Saved data entries:
********************
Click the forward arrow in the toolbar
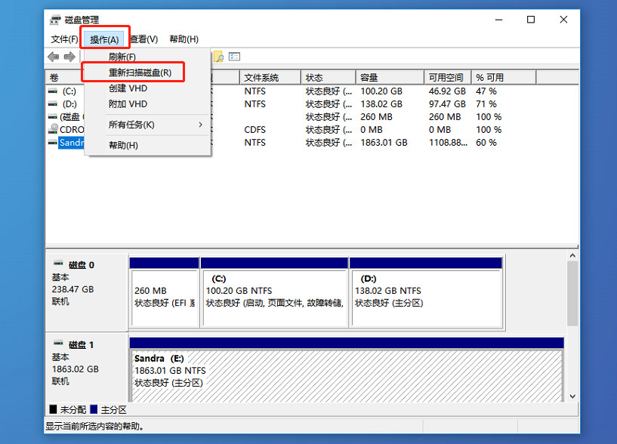Screen dimensions: 617x444 coord(69,57)
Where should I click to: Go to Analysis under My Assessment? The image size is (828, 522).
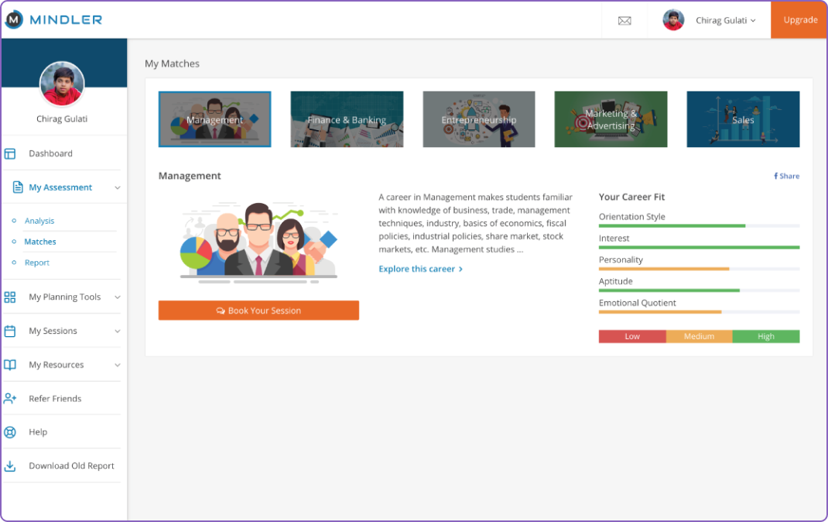(x=39, y=221)
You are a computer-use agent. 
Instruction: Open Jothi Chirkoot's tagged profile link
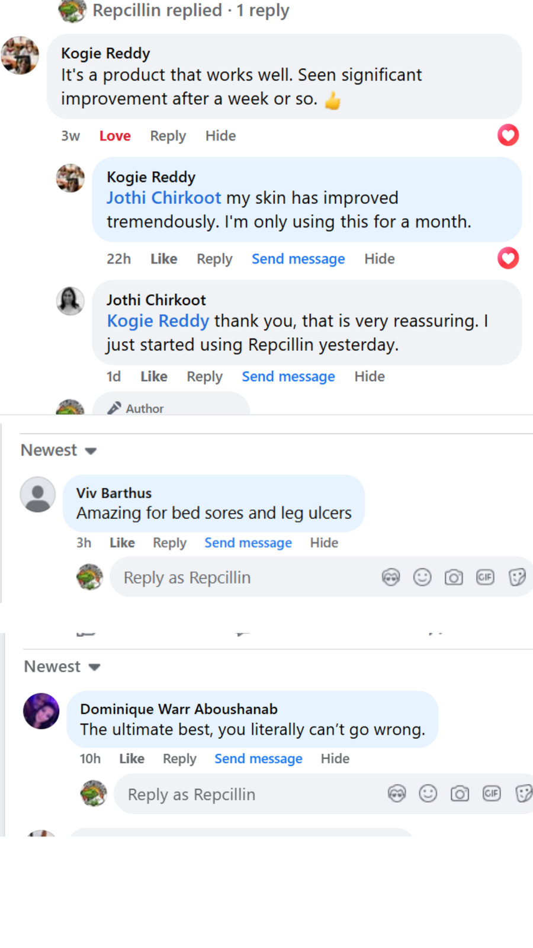tap(163, 198)
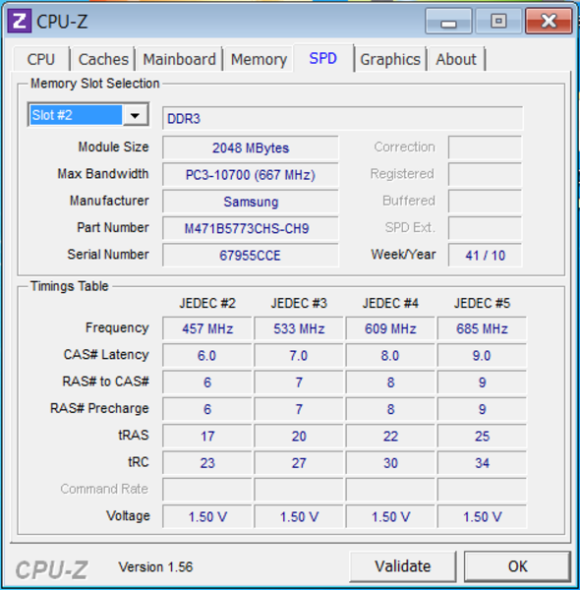Click the JEDEC #5 frequency 685 MHz cell
Screen dimensions: 580x590
tap(482, 328)
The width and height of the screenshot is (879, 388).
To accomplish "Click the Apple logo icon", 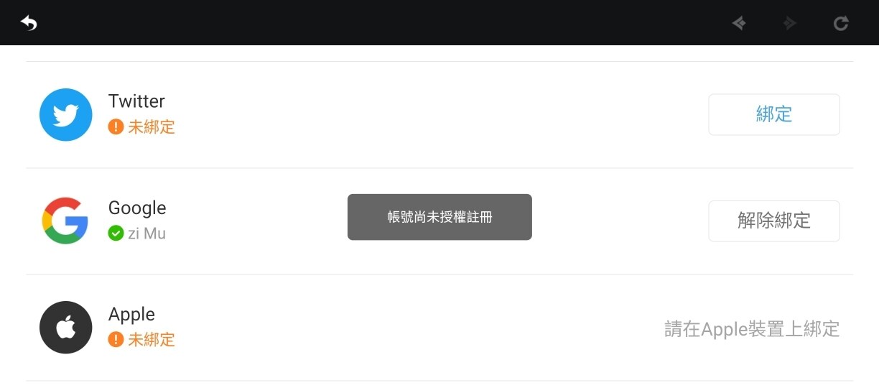I will tap(65, 328).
********************
Pictures are to be left out, and the lines from the beginning of the records through the line with "The width and" are to be printed exactly, with nothing added.

The completed task ▸
Click the forward arrow in the toolbar
Screen dimensions: 617x444 coord(69,57)
Where should I click to: Go to Analysis under My Assessment? The image size is (828, 522).
(x=39, y=221)
You are a computer-use agent. 
Instruction: Open Jothi Chirkoot's tagged profile link
tap(163, 198)
Click the JEDEC #5 frequency 685 MHz cell
Screen dimensions: 580x590
tap(482, 328)
The width and height of the screenshot is (879, 388).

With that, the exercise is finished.